Firstly, notice that \(\sum_{c=\mathrm{a}}^{\mathrm{z}} D[\mathrm{c}] = 0\). This observation stems from the fact that \(|a|=n=m=|b|\) (\(a\) and \(b\) must have equal length for this problem to have a solution, remember?) and that if \(a\) has an excess of a certain character \(\mathrm{c}\) then there must exist another character \(\mathrm{d} \neq \mathrm{c}\) that the string \(a\) has a shortage of. If that is not the case, it is impossible for \(a\) and \(b\) to have equal length.

We can use this fact to modify the excesses of the letters of \(a\), the ones having a positive value of \(D\) into some of the letters there is a shortage of so that eventually, every single value of \(D\) is zero.

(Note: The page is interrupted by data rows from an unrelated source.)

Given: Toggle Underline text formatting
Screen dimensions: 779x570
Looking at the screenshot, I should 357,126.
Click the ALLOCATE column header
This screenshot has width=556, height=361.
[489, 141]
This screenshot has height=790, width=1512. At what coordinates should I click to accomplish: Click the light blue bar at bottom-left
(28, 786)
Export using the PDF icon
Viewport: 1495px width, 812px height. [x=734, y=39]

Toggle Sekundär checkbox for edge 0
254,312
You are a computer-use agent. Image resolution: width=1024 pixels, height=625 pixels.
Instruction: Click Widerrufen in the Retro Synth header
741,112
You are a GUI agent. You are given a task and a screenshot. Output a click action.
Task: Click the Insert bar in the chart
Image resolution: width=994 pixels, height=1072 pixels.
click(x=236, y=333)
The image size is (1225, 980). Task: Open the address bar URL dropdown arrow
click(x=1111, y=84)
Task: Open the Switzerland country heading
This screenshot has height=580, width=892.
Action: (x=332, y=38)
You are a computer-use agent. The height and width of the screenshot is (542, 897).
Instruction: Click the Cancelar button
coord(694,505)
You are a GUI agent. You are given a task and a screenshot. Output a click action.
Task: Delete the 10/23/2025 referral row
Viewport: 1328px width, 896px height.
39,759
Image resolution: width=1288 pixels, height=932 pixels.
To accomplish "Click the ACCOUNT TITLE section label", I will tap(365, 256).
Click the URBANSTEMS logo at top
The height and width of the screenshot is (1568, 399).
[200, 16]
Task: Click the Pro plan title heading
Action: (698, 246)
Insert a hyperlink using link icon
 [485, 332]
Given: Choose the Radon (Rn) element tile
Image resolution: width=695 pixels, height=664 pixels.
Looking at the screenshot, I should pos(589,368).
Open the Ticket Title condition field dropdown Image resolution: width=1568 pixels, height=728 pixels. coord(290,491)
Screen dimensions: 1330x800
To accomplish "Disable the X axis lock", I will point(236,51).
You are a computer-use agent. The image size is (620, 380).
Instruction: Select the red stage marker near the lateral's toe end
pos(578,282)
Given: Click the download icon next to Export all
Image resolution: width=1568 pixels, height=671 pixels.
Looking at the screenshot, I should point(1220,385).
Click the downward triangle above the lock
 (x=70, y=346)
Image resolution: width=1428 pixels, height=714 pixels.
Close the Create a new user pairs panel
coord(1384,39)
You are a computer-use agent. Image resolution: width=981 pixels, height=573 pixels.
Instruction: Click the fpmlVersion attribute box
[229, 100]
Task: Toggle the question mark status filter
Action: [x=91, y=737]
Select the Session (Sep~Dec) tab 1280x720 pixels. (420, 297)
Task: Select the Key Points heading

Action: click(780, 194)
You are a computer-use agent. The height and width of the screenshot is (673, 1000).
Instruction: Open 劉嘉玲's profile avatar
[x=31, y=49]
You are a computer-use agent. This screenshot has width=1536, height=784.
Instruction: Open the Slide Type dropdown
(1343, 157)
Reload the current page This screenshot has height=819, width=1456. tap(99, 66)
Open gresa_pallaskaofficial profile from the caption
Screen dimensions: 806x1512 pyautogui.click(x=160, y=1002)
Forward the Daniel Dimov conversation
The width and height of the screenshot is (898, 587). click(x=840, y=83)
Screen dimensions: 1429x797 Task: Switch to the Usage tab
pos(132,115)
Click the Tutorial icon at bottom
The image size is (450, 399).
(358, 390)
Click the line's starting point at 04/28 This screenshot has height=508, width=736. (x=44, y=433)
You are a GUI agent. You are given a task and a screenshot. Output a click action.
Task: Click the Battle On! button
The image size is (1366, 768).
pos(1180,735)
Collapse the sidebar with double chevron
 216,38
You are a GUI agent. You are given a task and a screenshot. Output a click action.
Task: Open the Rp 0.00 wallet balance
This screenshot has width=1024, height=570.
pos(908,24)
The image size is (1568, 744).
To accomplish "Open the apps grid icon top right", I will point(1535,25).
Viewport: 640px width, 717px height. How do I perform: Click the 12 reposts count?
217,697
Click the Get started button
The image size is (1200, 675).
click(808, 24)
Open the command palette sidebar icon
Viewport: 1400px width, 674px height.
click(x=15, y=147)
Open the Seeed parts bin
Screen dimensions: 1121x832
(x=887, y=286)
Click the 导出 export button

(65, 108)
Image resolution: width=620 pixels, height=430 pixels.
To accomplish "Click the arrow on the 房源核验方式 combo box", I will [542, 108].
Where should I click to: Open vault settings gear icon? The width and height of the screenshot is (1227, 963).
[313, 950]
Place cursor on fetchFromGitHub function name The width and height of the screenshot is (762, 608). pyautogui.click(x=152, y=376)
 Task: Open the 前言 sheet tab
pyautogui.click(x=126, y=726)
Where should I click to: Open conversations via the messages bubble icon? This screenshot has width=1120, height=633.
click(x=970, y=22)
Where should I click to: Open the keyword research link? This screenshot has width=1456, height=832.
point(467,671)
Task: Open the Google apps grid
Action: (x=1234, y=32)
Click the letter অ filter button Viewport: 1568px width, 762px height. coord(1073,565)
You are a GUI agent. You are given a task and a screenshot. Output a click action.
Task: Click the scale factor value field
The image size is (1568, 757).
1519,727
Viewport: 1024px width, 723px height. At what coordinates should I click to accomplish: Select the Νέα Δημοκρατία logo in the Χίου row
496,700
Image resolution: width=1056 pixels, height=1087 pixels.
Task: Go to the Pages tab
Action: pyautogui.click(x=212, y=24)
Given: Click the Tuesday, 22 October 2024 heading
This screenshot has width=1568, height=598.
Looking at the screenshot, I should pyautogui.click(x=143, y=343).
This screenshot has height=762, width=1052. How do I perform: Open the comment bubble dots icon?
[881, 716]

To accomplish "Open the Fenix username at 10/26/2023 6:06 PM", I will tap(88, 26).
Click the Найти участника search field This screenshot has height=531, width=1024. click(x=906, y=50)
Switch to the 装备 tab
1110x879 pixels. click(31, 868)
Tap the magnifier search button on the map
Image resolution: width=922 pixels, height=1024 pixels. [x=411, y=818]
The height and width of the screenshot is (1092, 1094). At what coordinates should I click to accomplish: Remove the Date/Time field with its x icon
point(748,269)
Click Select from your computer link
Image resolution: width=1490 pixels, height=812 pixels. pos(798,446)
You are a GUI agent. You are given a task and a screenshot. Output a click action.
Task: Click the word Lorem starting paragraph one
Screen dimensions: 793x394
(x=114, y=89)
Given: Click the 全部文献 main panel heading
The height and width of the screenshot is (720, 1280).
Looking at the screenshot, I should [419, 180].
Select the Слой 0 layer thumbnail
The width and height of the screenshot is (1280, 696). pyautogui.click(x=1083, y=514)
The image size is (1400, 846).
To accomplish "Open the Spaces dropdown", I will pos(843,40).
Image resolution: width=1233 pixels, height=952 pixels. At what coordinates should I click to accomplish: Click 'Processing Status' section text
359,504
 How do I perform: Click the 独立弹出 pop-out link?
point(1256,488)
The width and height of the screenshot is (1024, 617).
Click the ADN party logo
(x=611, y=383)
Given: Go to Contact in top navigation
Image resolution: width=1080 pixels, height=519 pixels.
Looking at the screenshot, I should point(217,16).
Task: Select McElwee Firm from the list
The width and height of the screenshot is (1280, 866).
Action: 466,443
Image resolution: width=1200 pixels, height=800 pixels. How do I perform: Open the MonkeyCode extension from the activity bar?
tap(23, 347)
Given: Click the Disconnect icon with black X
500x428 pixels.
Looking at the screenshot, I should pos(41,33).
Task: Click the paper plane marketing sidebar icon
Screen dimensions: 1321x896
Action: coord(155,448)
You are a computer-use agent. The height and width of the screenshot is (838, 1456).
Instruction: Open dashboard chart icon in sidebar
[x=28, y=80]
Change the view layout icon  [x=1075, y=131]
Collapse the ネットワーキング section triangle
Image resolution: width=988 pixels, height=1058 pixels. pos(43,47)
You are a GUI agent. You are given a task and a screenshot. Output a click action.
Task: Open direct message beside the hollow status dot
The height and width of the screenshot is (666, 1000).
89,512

If \(D[\mathrm{c}] = x\) is going to take \(x\) modifications to transform the excess of characters \(\mathrm{c}\). The answer to this problem is, therefore, the sum of all the positive numbers of \(D\).

Listings [list:two_string_anagram_histogram] shows a possible implemenetation of the idea above.

Listing 3: C++ solution to the two string anagram problem using the histogram approach.

int solution_histogram(const std::string &a, const std::string &b)
{
  if (a.length() != b.length())
    return -1;

  std::array<int, 128> F = {0};
  for (int i = 0; i < a.size(); i++)
  {
    F[a[i] - 'a']++;
    F[b[i] - 'a']--;
  }

  int ans = 0;
  for (const auto x : F)
    if (x > 0)
      ans += x;

  return ans;
}

Notice how the array of differences of frequencies \(D\) can be easily calculated without explicitly computing the frequencies for the characters of \(a\) and \(b\) but by simply adding \(1\) to \(D[\mathrm{c}]\) when the letter \(\mathrm{c}\) appears in \(a\) and subtracting \(1\) when it does in \(b\).

The time and space complexity of the code above is \(O(n)\) and \(O(1)\) in space (we are using an array of \(128\) integers regardless of the size of the input). We cannot do any better than this, as all characters in the input strings must be at least read once.